Chocolate Pistachio Apricot Spice Cake
There's nothing like a good spell in hospital to make you appreciate the simple things in life. Just walking down the street feeling the warmth of the sun and a fresh breeze across your face is heavenly. This is the situation I found myself in last week.
Then of course there is the food. I have to say that the meals were not bad, but institutional cooking is institutional cooking. It can never match up to home cooked food.
And given that I was feeling so much better, one of the first things I wanted to do was get into the kitchen and do some baking. Together, this all added up to a cake.
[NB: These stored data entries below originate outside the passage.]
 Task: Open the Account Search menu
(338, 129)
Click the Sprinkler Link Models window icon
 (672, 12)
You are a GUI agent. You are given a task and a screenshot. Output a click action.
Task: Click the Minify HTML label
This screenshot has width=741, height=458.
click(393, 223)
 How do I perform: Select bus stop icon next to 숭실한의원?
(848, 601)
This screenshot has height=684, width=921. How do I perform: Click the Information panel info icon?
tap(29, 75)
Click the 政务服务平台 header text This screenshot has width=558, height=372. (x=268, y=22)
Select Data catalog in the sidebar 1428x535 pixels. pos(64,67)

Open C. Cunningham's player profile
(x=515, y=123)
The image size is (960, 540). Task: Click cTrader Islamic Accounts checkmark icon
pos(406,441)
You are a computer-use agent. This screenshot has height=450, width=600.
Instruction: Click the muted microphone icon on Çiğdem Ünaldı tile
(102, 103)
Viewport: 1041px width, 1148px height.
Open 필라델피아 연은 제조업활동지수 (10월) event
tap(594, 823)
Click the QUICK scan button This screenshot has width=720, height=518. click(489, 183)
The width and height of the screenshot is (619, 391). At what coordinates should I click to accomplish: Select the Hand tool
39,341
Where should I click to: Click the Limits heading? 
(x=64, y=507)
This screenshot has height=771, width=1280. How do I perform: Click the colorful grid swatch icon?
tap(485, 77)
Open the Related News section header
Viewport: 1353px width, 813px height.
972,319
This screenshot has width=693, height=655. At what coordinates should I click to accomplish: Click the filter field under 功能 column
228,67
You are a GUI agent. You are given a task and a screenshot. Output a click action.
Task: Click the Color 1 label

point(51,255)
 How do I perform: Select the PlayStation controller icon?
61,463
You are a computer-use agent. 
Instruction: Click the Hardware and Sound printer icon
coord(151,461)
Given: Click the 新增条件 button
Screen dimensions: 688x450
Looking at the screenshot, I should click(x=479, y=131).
A cake to celebrate was definitely in order.
This was the end result - a pistachio almond and apricot cake studded with chunks of chocolate and spiced with cardamom and vanilla. I spotted the recipe in the weekend paper a few months back. It's been on my mind ever since. It just sounded so so good.
And it is. Lovely and soft and moist. Rich with complex flavours. And simple to make to boot. A perfect homecoming.
Chocolate Pistachio Apricot Spice Cake
(adapted from The Sun Herald)
100gm pistachios
100gm slivered almonds
165gm butter
100gm caster sugar
4 eggs, separated
100gm dried apricots, finely sliced
150gm dark chocolate, finely chopped
1/2 tspn ground cardamom
1/2 vanilla bean, seeds scraped
pinch salt
Preheat oven to 190C. Grease and line a 25cm round cake tin.
Process two thirds of the nuts until finely ground. Roughly chop remaining nuts by hand.
Cream butter and sugar in a large bowl until pale. Add egg yolks one at a time, then stir in both ground and chopped nuts, apricots, chocolate, cardamom and vanilla seeds.
Whisk egg whites with the salt in a stainless steel bowl until stiff peaks form. Fold the egg whites into the cake mixture.
Pour into the tin and bake for 45-50 minutes or until cooked when tested with a skewer.
When cool dust with icing sugar and serve with thick cream.